To assess the subject in depth, a parallel examination of Stuart Hall’s The Work of Representation (1997) and Foucault’s concept of power/knowledge (1972) is crucial, as they will provide an understanding of how identity, power, and stereotyping work in a transitional frame. This discursive approach is essential for analyzing the ideologies critically and demonstrating that the concept of “orientalism” holds such an important part in the contemporary analysis of “the other.”
Furthermore, drawing upon Judith Butler’s work on Muslim women and the veil (1999) and Myra MacDonald’s research on the problematization of image and voice in media representations (2003) will offer a critical feminist lens, thus, helping explore the extent to which “the other” is represented and how extreme religious ideologies are used to convey intersectional approaches to identities. To conclude, a comparison of all the examined theories and ideas is vital to underline the strengths and limitations of the texts used.
Having a personal and historical view, Edward Said’s Orientalism (1978) offers a critical postcolonial view about orientalism. Its multidimensional nature is a great source of information, revealing relationships between agency and discourse. His work underlines important themes of identity, knowledge, and power, as well as Western discourse in the Orient:
”Said’s discussion of Orientalism closely parallels Foucault’s Power/Knowledge argument: a discourse produces, through different practices of representation (scholarship, exhibition, literature, painting, etc.) a form of racialized knowledge of the Other (Orientalism) deeply implicated in the operations of Power” (Hall,1997).
Said’s work is a milestone in the field of postcolonial studies, giving an example of division of the Self and the Other. He analyses how the consensus, that “true” knowledge, is apolitical, demonstrating intertwinement with Postmodern discourse. Building on the Foucauldian questions of “How,” not in the sense of “How does it manifest itself?” but “By what means is it exercised?” and “What happens when individuals exert (as they say) power over others?”(Foucault,1982), Said focuses on the intersectionality of power and knowledge in popular thinking, especially concerning the European views of the Islamic Arab world.

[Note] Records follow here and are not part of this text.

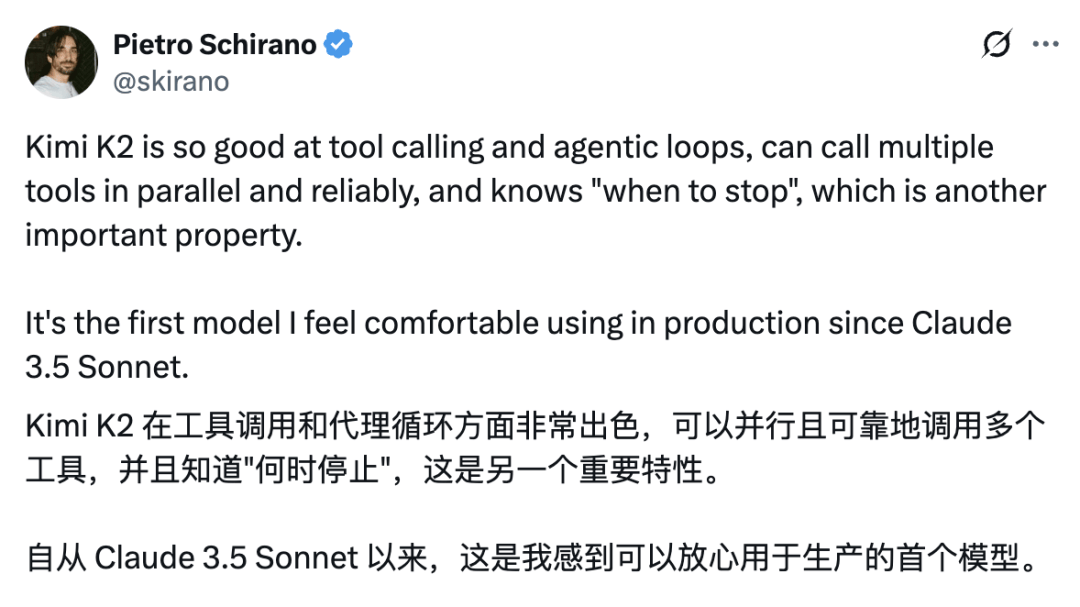Click the Grok slashed-circle icon
This screenshot has height=607, width=1080.
pyautogui.click(x=996, y=45)
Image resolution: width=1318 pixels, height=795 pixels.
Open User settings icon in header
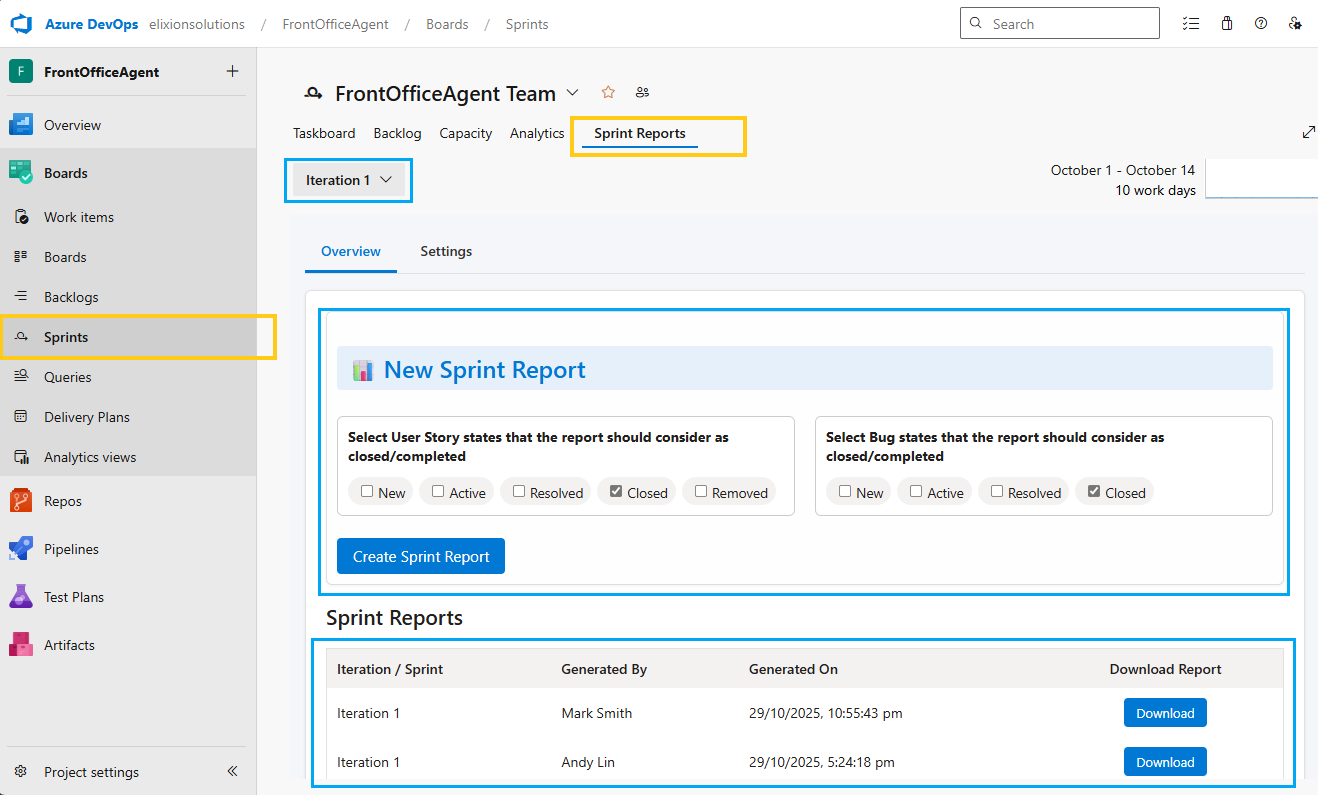coord(1295,24)
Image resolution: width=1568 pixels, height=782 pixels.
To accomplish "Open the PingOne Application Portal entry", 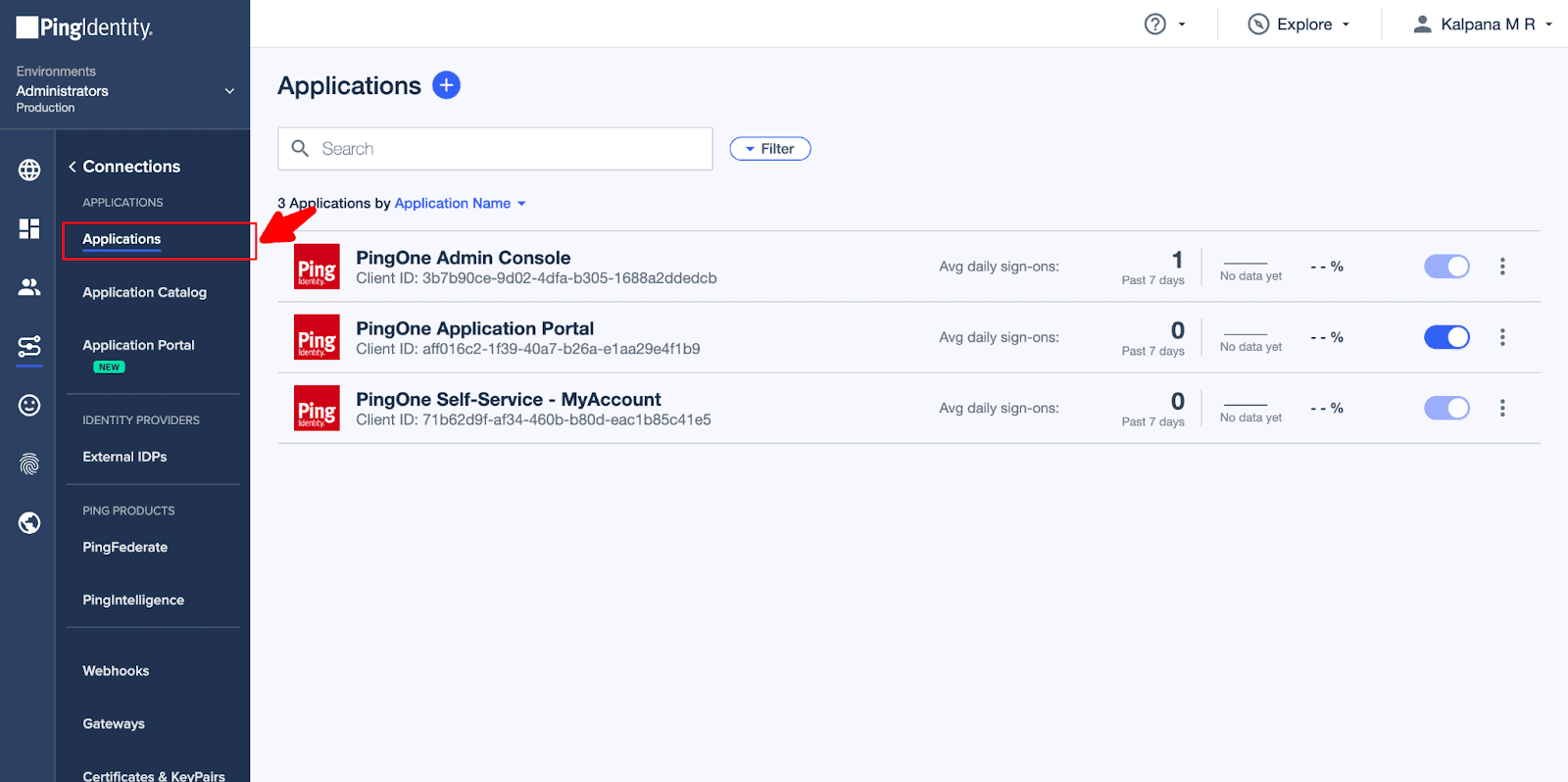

In the introduction, Said (1978) talks about three independent categories of orientalism. Firstly, he identifies ‘the most readily accepted designation for Orientalism is an academic one, and indeed the label still serves in a number of academic institutions. Anyone who teaches, writes about, or researches the Orient–and this applies whether the person is an anthropologist, sociologist, historian, or philologist–either in its specific or its general aspects, is an Orientalist, and what he or she says or does is Orientalism…” (p.2).
Secondly, ”Related to this academic tradition… is a more general meaning for Orientalism. Orientalism is a style of thought based upon an ontological and epistemological distinction made between ‘the Orient’ and (most of the time) the ‘occident.’ Thus, a very large mass of writers, among whom are poets, novelists, philosophers, political theorists, economists, and imperial administrators, have accepted the basic distinction between East and West as the starting point for elaborate accounts concerning the Orient, its people, customs, “mind,” destiny, and so on. . . . the phenomenon of Orientalism as I study it here deals principally, not with a correspondence between Orientalism and Orient, but with the internal consistency of Orientalism and its ideas about the Orient… despite or beyond any correspondence, or lack thereof, with a “real” Orient” (p.1-3, p.5). Thus, it is an imaginative discourse. The interchange between the first two categories helped produced the third meaning; Orientalism as a Westernized idea. As a projection of ‘the other,’ ”Orientalism can be discussed and analyzed as the corporate institution for dealing with the Orient–dealing with it by making statements about it, authorizing views of it, describing it, teaching it, settling it, and ruling over it: in short, Orientalism as a Western style for dominating, restructuring, and having authority over the Orient.”(p. 5).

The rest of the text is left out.